Chambers posted a statement on Wednesday to the Exodus website apologizing for the pain that his work has caused the queer population. He wrote, "I am sorry for the pain and hurt many of you have experienced. I am sorry that some of you spent years working through the shame and guilt you felt when your attractions didn't change." Chambers himself is "ex-gay" and married to a woman, though announced last year that he does not "believe that cure is a word that is applicable to really any struggle, homosexuality included." I'm not sure what this means for his marriage, though it is certainly lukewarm good news for the country at large — as for the classification of queerness as a struggle, well, someone should check in with him about that.
Chambers said in an interview that despite this shift in core beliefs, it wouldn't be enough to simply change the group's name and mission: "Any good we could do in the future would be greatly overshadowed by the real stories of trauma and real stories of shame. So, we decided, we can't do anything but close this down." While for many, this apology has a definite too little, too late feel, the knowledge Exodus will cease imposing harmful beliefs on vulnerable, marginalized people is somewhat comforting.

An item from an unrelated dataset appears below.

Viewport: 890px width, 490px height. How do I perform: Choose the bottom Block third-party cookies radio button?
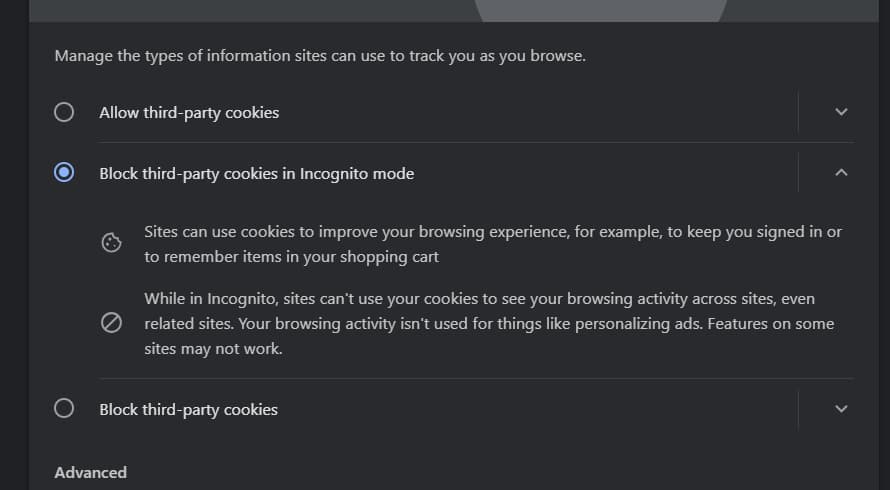tap(64, 408)
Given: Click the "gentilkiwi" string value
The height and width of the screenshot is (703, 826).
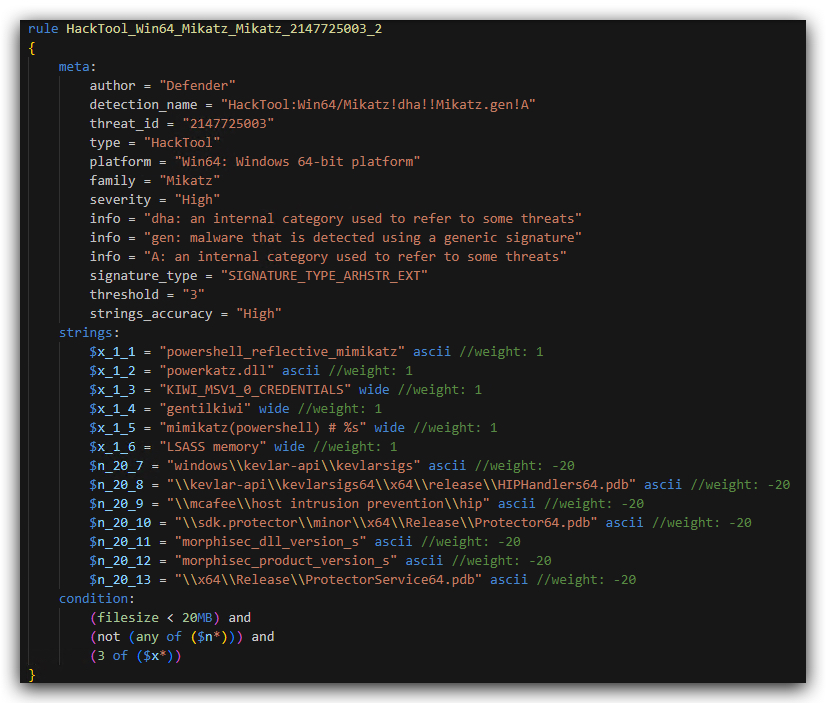Looking at the screenshot, I should (205, 409).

However, as for the Times' claim that "Many gay rights advocates applauded Exodus’s closing, as well as Mr. Chambers’s apology to gays and lesbians," well, this lesbian right here is having a hard time finding the enthusiasm for applause. Yes, it's great that they are closing, but simply bowing out isn't going to fix the damage they've caused. Chambers doesn't deserve a pat on the back for coming to his senses; empathy should be an integral part of everyone's moral compass.

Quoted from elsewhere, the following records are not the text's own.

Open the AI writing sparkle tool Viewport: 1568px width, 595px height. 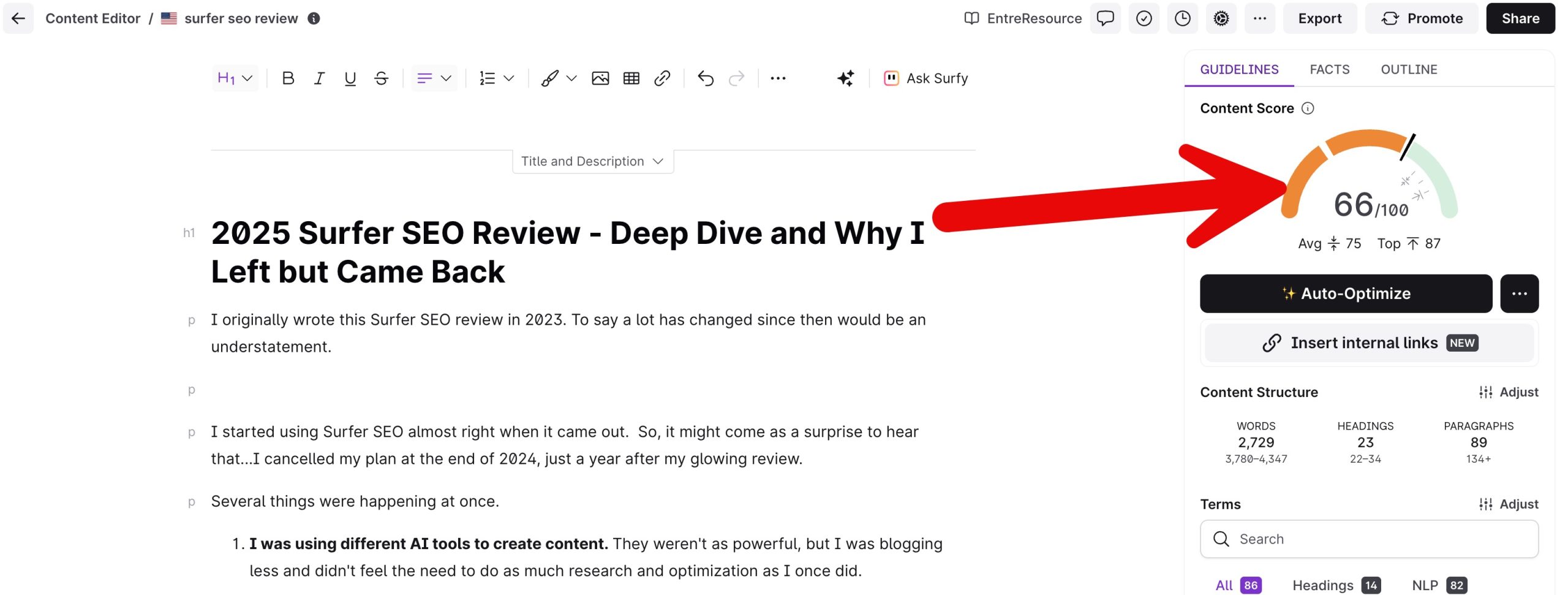[845, 78]
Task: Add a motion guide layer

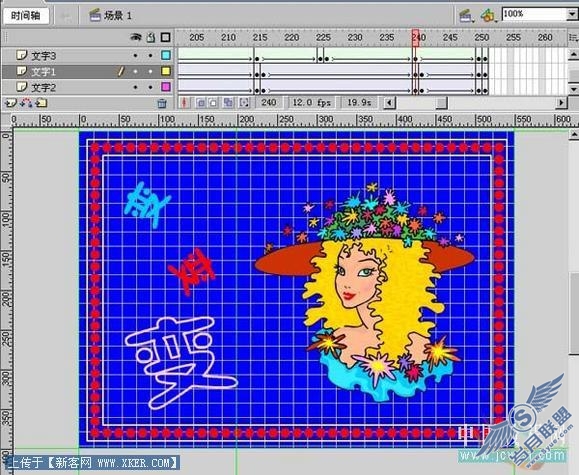Action: click(x=26, y=103)
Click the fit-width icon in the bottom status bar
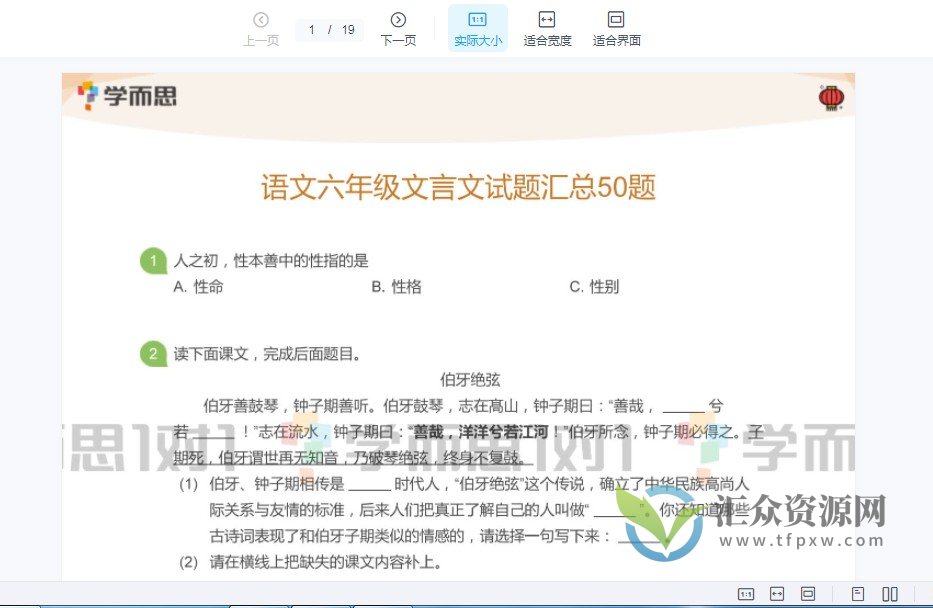Viewport: 933px width, 608px height. click(776, 593)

The best thing that could come from Exodus closing is silence from its former members. Though they are forming a new organization with the vague, ambiguous goal of "reducing fear," one can only hope that the world just won't care what ex-ex-gays have to say about right and wrong. I'd love to see the words "gay conversion therapy" removed from our cultural lexicon, and I really don't want to have to hear about alleged "success stories" from "ex-gays." It's offensive at best and damaging at worst, and people like Chambers should never have been given such a large platform from which to preach in the first place.
Exodus made the announcement during the opening night of the group’s 38th annual conference. According to their website, "Many attendees [of the conference] are attracted to the same sex, and desire to live in congruence with their faith. Others attend looking for help in coming alongside those with same-sex attraction." I hope with my whole heart that those attendees all had lots of shame-free gay sex with each other after hearing this announcement — now that would be a victory for our movement.